Expat Survey 2013 Reveals 3 Ways to Learn a Foreign Language Abroad
One of the most difficult things about adapting to a new culture is learning the local language. Many professionals living outside their home country make it a priority to learn the local language citing that it made their experience as an expat much more enjoyable.
Recently, The Expat Survey 2013 noted that the majority of expatriates who were polled experienced difficulties learning the local language. In addition, 83% made learning and use the local language their first priority when integrating into their new culture. Speaking the local language gave them a better sense of community and allowed them to fully embrace the local culture.

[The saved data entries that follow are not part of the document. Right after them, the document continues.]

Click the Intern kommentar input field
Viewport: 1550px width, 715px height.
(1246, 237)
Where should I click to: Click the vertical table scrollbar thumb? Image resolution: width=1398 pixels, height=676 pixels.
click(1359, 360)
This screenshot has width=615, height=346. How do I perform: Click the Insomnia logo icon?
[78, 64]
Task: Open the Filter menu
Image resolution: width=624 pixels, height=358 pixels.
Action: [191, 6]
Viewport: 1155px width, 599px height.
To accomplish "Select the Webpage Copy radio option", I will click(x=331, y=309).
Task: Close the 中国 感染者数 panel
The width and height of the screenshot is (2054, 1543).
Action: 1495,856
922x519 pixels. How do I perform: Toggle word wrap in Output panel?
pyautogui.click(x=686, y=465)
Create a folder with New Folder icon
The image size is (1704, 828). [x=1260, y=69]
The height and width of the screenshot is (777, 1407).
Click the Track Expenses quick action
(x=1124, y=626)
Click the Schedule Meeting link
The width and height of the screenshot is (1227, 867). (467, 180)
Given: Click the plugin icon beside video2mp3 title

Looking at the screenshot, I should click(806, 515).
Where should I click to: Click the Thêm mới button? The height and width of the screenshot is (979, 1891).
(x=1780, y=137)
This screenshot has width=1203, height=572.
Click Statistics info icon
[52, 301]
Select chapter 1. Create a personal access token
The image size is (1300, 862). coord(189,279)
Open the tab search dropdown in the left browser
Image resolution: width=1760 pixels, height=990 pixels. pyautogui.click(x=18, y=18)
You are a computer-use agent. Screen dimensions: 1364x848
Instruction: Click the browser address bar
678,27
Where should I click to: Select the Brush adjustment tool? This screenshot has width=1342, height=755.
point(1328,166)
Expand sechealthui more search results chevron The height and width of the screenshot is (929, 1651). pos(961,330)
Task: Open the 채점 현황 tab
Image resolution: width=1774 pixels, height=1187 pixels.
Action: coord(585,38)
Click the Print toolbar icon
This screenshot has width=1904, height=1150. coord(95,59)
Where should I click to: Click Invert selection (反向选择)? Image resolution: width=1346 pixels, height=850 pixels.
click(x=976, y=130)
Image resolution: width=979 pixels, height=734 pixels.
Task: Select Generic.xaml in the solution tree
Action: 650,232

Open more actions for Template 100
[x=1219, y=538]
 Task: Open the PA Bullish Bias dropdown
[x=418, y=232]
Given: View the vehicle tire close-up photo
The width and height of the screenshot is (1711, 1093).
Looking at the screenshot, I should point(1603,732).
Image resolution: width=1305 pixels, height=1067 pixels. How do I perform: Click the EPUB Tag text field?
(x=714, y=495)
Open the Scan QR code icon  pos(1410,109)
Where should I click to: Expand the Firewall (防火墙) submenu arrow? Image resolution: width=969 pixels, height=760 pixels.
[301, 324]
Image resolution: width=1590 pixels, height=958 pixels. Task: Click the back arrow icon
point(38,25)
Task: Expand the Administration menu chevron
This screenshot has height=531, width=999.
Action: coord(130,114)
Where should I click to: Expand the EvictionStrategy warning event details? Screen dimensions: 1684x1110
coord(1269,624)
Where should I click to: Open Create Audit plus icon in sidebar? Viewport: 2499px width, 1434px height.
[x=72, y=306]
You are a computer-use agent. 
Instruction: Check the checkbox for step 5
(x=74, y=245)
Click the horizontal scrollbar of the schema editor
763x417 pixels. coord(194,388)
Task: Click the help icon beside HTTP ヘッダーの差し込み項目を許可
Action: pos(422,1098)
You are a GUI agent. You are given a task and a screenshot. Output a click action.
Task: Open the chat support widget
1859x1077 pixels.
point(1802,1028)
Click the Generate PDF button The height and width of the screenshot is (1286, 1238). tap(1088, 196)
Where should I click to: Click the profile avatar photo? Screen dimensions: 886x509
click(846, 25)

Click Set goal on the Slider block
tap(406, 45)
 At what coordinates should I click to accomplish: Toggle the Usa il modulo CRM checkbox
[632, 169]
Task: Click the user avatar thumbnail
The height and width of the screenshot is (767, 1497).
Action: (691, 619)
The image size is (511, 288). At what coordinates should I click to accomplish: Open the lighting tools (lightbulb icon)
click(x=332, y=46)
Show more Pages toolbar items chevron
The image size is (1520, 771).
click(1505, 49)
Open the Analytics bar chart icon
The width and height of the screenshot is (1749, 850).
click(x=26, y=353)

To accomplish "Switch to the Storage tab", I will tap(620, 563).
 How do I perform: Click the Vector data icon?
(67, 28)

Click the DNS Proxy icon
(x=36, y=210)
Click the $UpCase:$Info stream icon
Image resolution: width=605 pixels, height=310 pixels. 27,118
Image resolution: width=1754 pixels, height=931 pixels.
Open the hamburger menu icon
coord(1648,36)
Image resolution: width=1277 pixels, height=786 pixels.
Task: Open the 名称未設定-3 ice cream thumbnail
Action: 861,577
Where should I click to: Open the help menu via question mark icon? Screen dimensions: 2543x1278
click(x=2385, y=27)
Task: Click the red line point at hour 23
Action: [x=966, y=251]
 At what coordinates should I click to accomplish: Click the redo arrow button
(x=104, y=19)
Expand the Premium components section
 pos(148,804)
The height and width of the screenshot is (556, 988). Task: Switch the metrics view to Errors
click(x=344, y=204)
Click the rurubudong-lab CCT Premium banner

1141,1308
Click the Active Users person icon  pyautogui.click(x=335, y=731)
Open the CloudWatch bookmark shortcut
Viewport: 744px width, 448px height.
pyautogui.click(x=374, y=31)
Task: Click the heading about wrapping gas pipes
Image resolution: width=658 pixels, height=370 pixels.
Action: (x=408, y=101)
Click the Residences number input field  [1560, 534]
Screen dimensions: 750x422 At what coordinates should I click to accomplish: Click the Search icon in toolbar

Below are three resources you can use to help learn the local language.
1. Take language classes
Your best course of action is to sign up for a class, according to Future Expats Forum. This can either be done in your home country or once you've arrived. Either way, make sure it is total immersion, and choose a class that speaks the language as the locals do. Better yet, this will provide you an opportunity to interact with fellow classmates, some of whom may be expats themselves. Not only will you be forced to pick up the language quickly, but you'll also have an ideal opportunity to meet new people.
2. Use the Internet
If you don't have the time for a class, consider using the Internet to learn a new language. Future Expats Forum recommended either a computer-based aid or a website for this task. Possible options include LiveMocha, which provides interactive instructions or Transparent.com. Of course, there is the ever-popular Rosetta Stone as well. No matter your choice, make sure you commit and practice regularly, since the encouragement and aid of a classroom setting will be missing.
3. Get out in public
It is nearly impossible to become fluent without human interaction. According to foreign language support website Listen & Learn, in a guest post for TeachThought.com, do what you can to make it interesting. For example, get out in public during your time off. Meet people, go to movies and do whatever it takes to immerse yourself in the culture. Make sure you try to talk to shopkeepers and other people in their language.